'LA MADUREZ DRAMÁTICA DE JUAN CUETO-ROIG'
Por Ignacio Granados, Revista electrónica El submarino amarillo
Número III
Lunes, 06 de abril de 2009

Veintiún cuentos concisos, de Juan Cuento Roig, ofrece la excelencia a que nos tiene acostumbrados este autor deslumbrante; pero hay algo más, como una sequedad, que habla de su evolución como escritor. Del libro como libro, objeto, puede decirse que aunque el diseño pasa de sobrio para caer en el "minimalismo miamense", no deja de ser un cofre de maderas preciosas; desde el papel de hilo hasta el suave patinado de la cubierta, pasando por la hermosa redondez de la tipografía, que comúnmente es objeto de pecado. También, como buen cofre, guarda la espesa joyería de un autor conciso.

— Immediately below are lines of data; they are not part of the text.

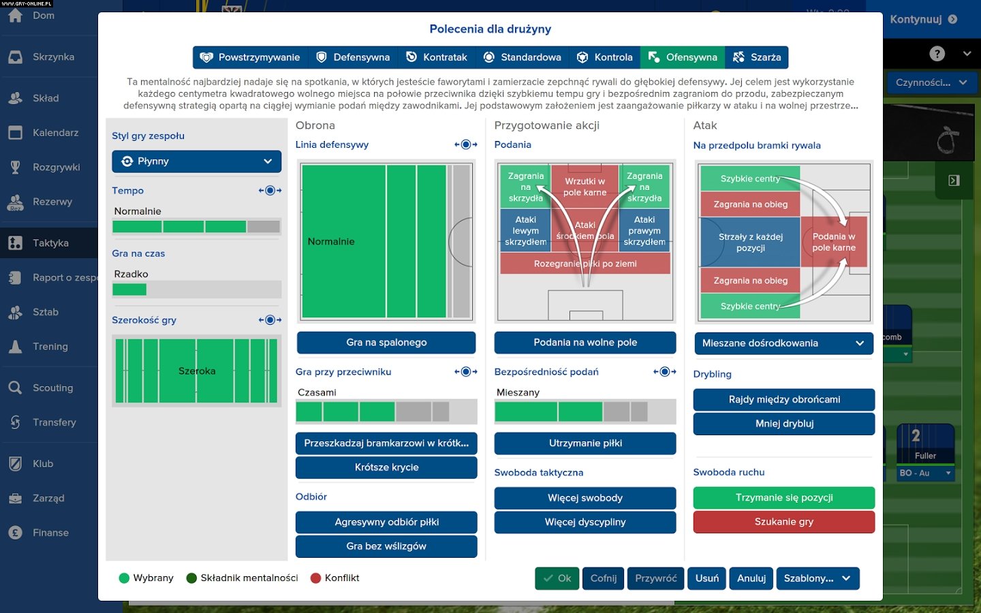Click the Kalendarz calendar icon
The image size is (981, 613).
click(15, 133)
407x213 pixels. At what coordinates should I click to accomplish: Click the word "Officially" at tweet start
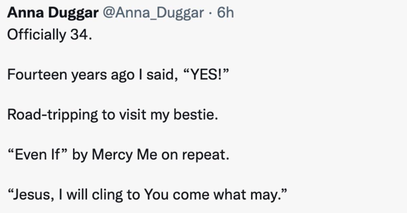click(x=37, y=35)
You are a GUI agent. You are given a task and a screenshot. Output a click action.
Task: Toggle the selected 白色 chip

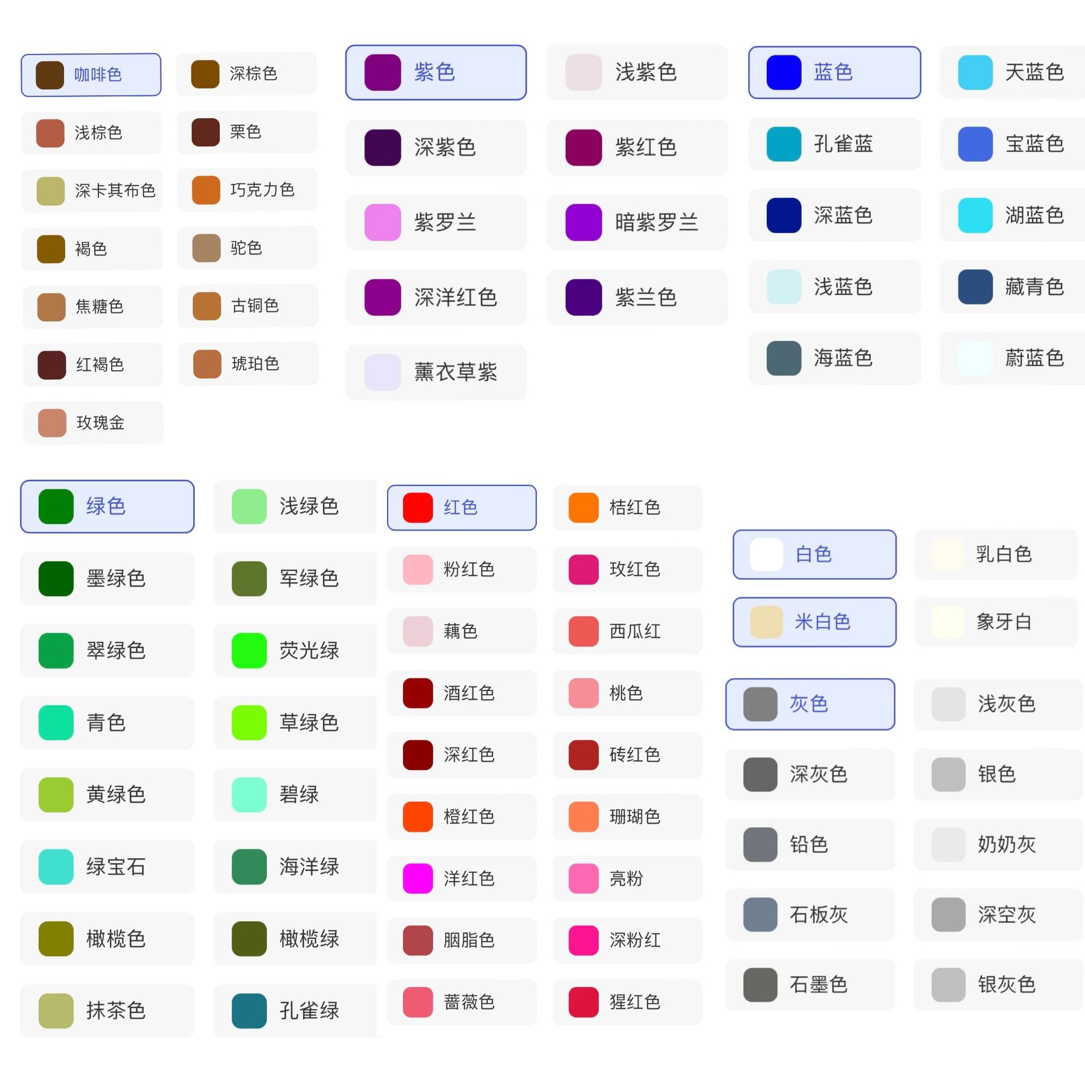pos(814,554)
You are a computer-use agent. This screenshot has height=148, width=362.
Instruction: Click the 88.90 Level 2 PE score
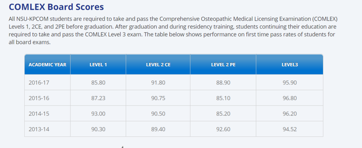click(x=223, y=83)
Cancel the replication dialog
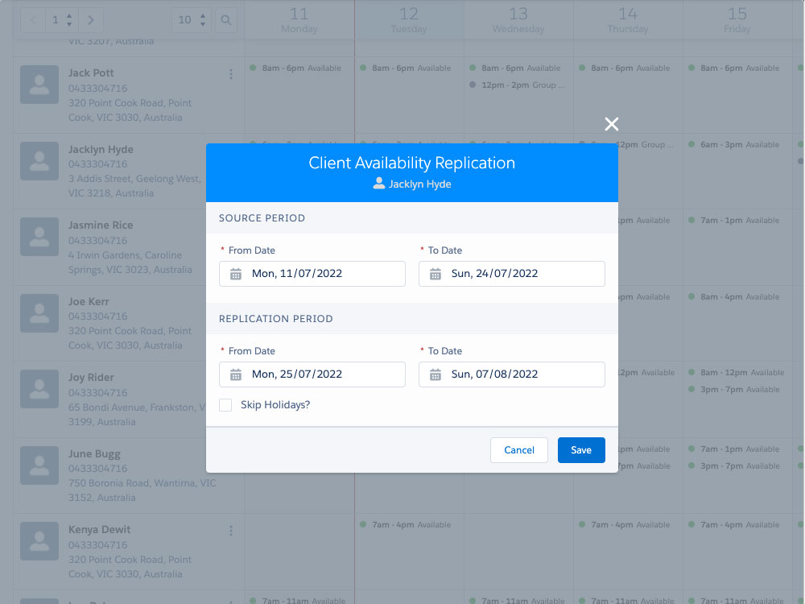This screenshot has height=604, width=805. click(x=519, y=450)
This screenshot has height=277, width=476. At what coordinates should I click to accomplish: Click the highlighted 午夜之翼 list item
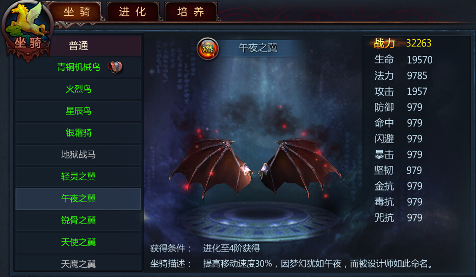pos(78,199)
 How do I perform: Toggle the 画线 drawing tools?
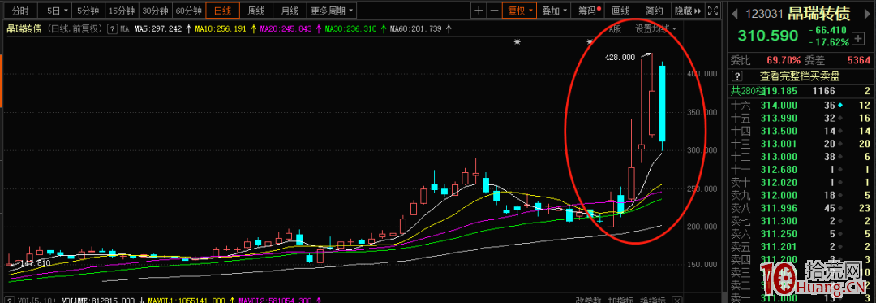click(621, 10)
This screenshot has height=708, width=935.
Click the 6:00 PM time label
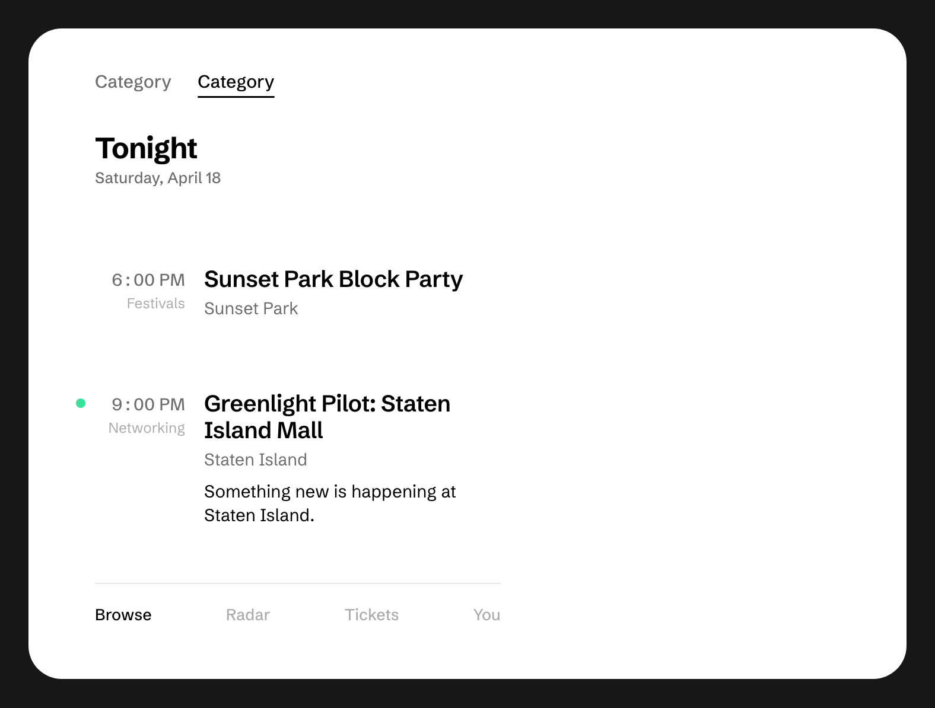pyautogui.click(x=148, y=280)
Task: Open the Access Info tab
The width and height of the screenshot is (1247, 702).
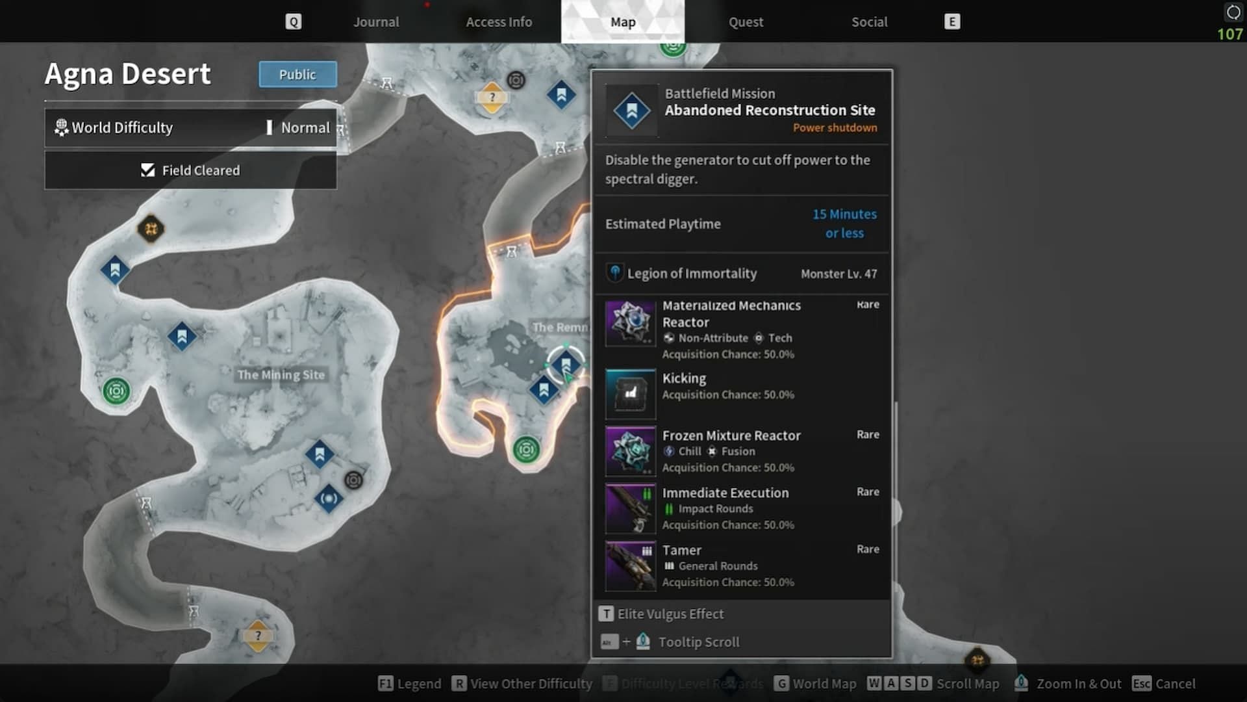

Un error, quizás -y no es seguro-, los exergos de entrada, justificando innecesariamente el valor de los cuentos breves; pero ese es un desliz de editor, no de escritor, que no hay que culpar al rosal por los descuidos del jardinero, responsable de la poda concienzuda. Eso sí, una vez traspasado el umbral, prepárese el lector para lo no visto ni degustado casi nunca en estas latitudes; porque, aunque anclado aún en lo mejor del absurdo aparente, aquí el humor es un poco más dramático y corrosivo, como se dijo, seco. No es que se trate de humor negro, que el autor siempre lo ha manejado con soltura y gracia; es precisamente el regusto amargo que impone en cada sonrisa, que ya no franca carcajada.

Está claro que aquí la intención es otra, no ya la simple y socarrona burla; sino que hay una especie de dolor profundo y existencial, a eso es a lo que se alude cuando se trata de madurez dramática. Está claro también, con este libro, que Cueto es escritor de vastísimos recursos; a pesar de su recurrencia formal con la viñeta, sostiene con pulso firme el gobierno sobre el lector; sin repetirse, como la araña que teje una asombrosa filigrana, y después de maravillarnos con una perla negra nos escarcha un escarabajo de oro en una simple vuelta de sus agujetas. Eso sí, también, no espere jamás un respiradero; tendrá en cambio, el lector, una desazón con la que el autor logra inocularle un poco de desencanto y amargura; pero sobre todo, ¡qué excelencia, Dios mío!